There were other female officers on post, but just a scattered handful. Colonel Mildred Hedberg (now a retired general) was chief of staff of the U.S. Corps of Cadets when we were at the Academy, but we saw her only at official functions. We knew Colonel Hedberg had begun her military career in the pre-integrated Army—in the Women’s Army Corps—and we wondered sometimes how her early experiences compared with ours as cadets. Unfortunately, she was too high-ranking and remote for her presence to have any impact on our daily lives. . . .
Lieutenant Kim Rorbaugh was one of the few military females at West Point I knew personally. A hard-core Army officer, she was five feet seven and muscular, with freckles and strawberry blond hair. Lieutenant Rorbaugh had a dog named Smaj, which was short for sergeant major. That’s how gung-ho Army she was. We rarely, if ever, got to see her human side. West Point officers often remained aloof from cadets, but this was particularly true of women officers—especially with regard to women cadets—to avoid accusations of showing favoritism, or, even worse, charges of fraternization. There was more than a touch of paranoia about such char
ges at the Academy. At practically every moment you had to stop and check your behavior—was it correct? Given half a chance, almost anything could, and would, be taken for impropriety.

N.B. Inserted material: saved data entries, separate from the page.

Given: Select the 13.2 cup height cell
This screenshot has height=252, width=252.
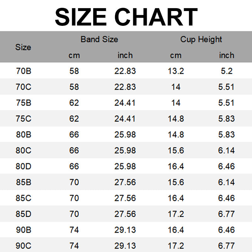Looking at the screenshot, I should tap(176, 71).
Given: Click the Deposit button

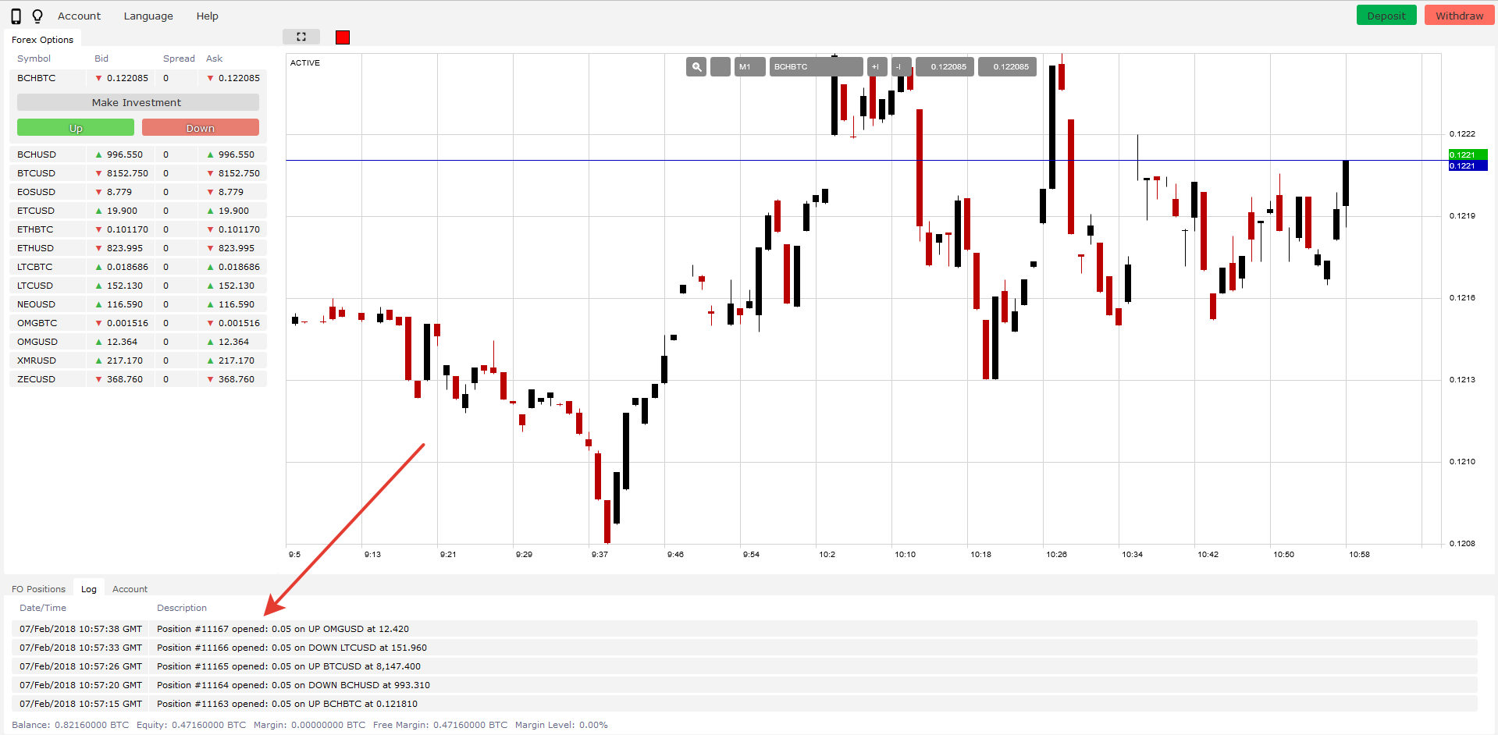Looking at the screenshot, I should click(1386, 16).
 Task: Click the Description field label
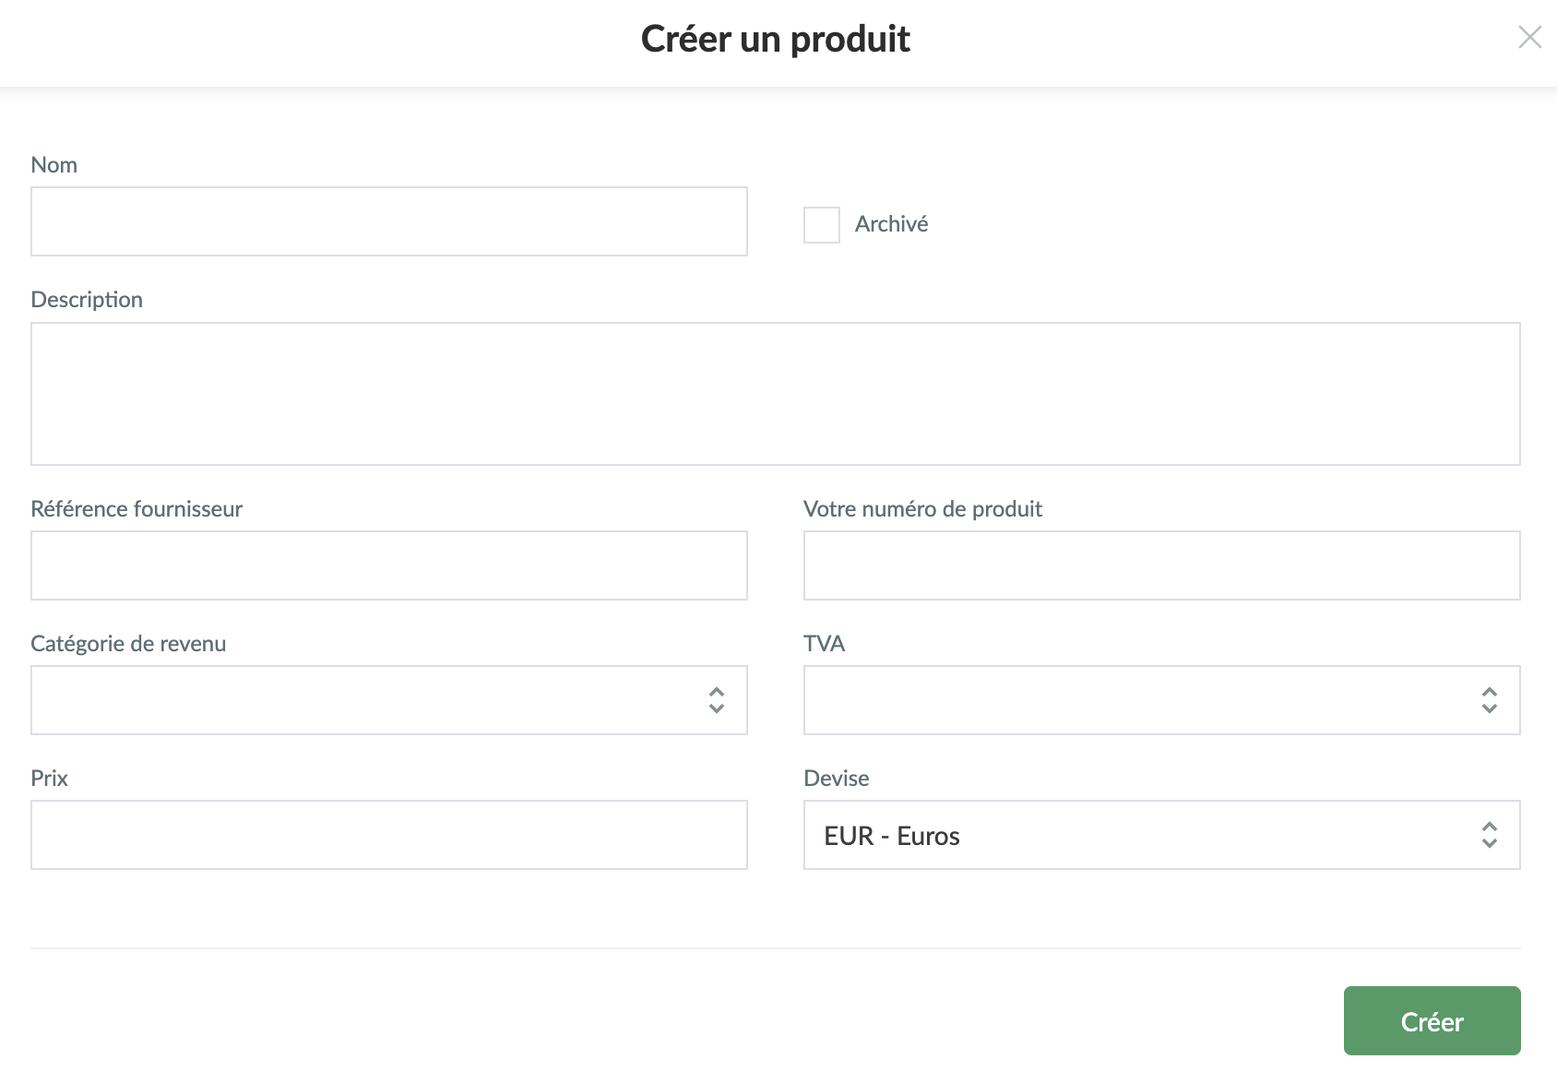[87, 300]
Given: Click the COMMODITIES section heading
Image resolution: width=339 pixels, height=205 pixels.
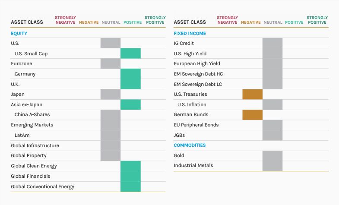Looking at the screenshot, I should pos(190,145).

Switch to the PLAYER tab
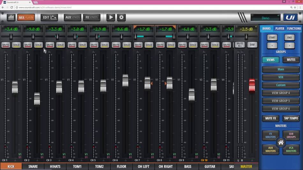click(280, 29)
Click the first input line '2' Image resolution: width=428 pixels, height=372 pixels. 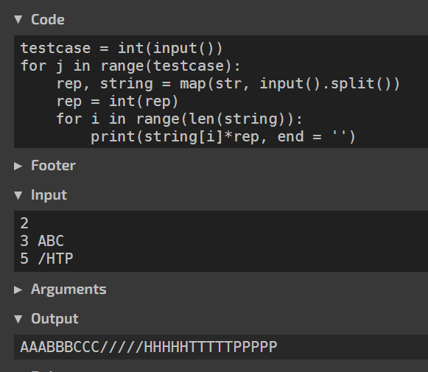point(24,223)
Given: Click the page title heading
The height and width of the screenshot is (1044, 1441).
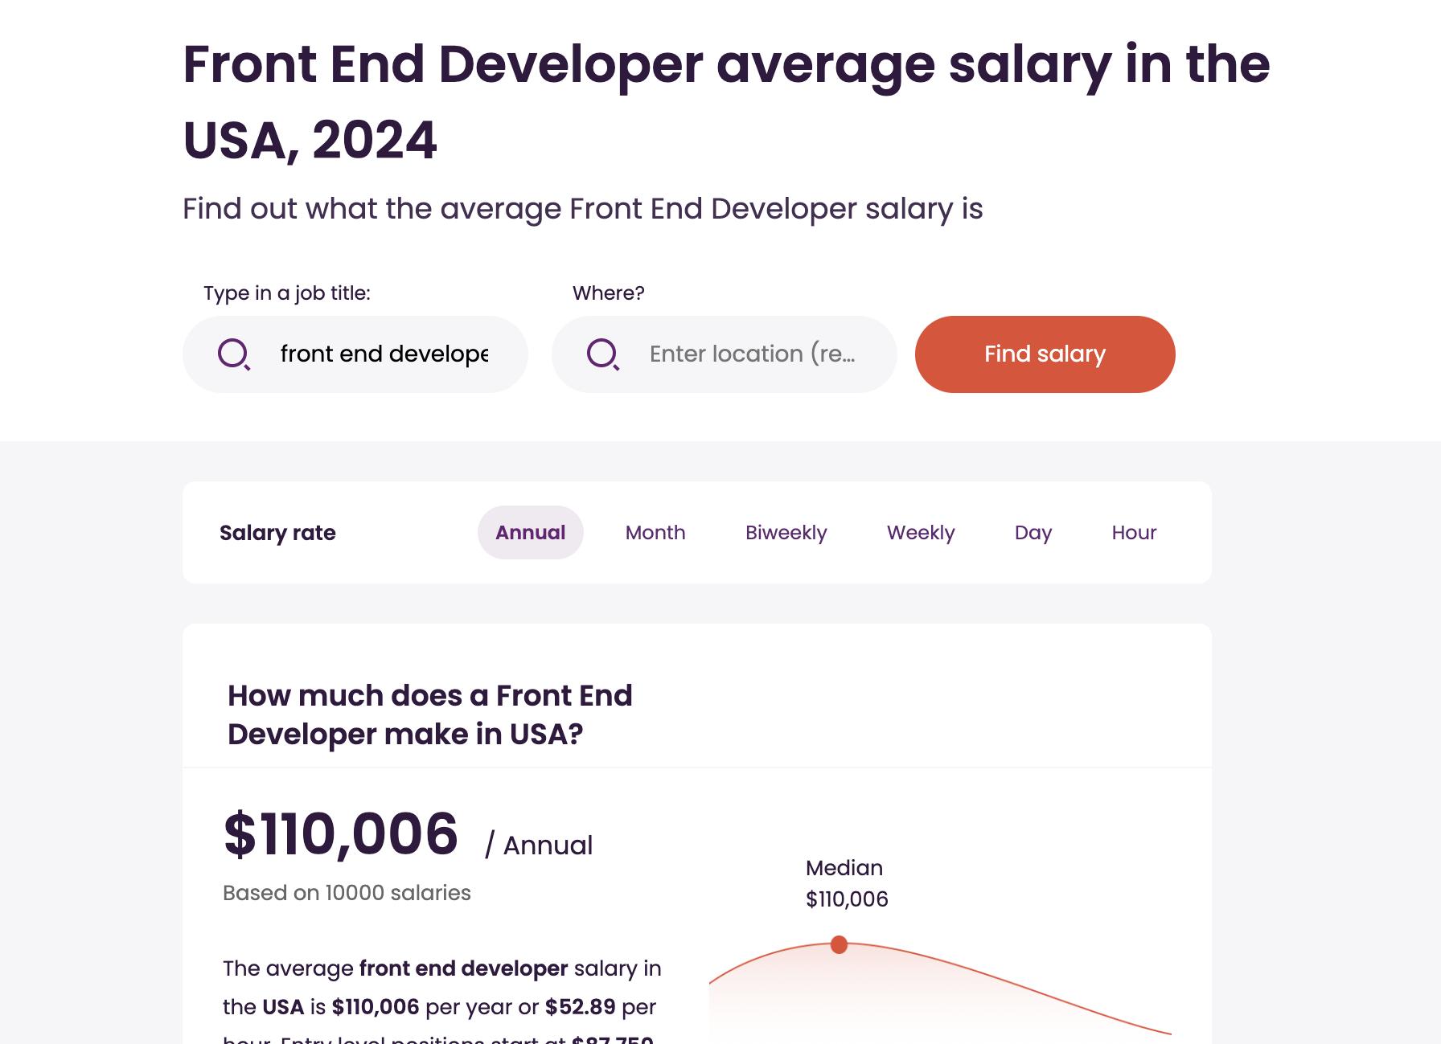Looking at the screenshot, I should [x=725, y=101].
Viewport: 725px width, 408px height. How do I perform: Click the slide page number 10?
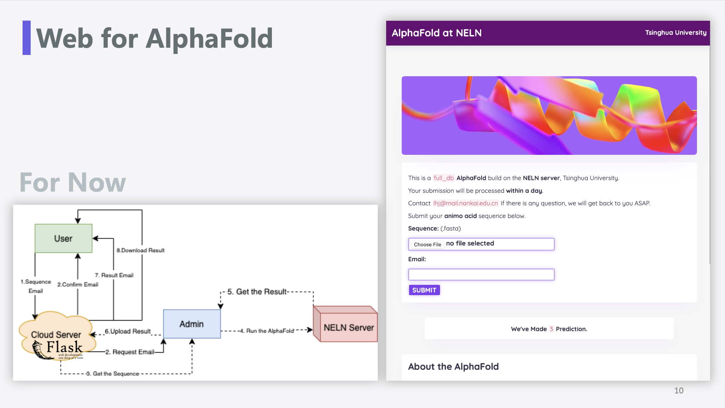pos(679,391)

Although it never occurred to many of us until much later, the most disturbing thing about all this was that we really needed contact with women officers. We needed their experience, their advice and their example. We needed to be able to talk to them without suspicion or fear. We needed to be brought up the way men at the Academy had been brought up by their own for almost two hundred years.
• • •
Within the cadets’ inner circle existed a system of enforcement—we’d sense who would survive and who would not. Those who were weak would be hounded and hunted, pushed to the limit to see how much they could stand before they broke down and quit. Among the women, the drive toward perfection was consuming, not only for oneself, but for everyone. . . . The tiniest infraction by one woman reflected on us all. It would spur any number of men to comment, “Look at that one. I told you females don’t belong here.” Flawed men were glossed over as exceptions. So were stellar women. In the minds of these men, one “bad” woman would obliterate twenty “good” ones. Yet, as talents emerged, they inscribed their own futures. A woman who could make the runs, who could pitch a tent, who could fire a rifle well, who didn’t snivel or cry, this woman would earn friendship and support. But if a woman was incompetent we would destroy her—even quicker than the men would—because she threatened all of us.
Some women felt that the most compassionate thing we could do for a female who couldn’t cut it at West Point was to help her to leave. Not to “help” her in a negative way, but to say, “Look, these are the realities of this place. You’re a valuable person; if you stay here you’re going to end up hurting yourself.”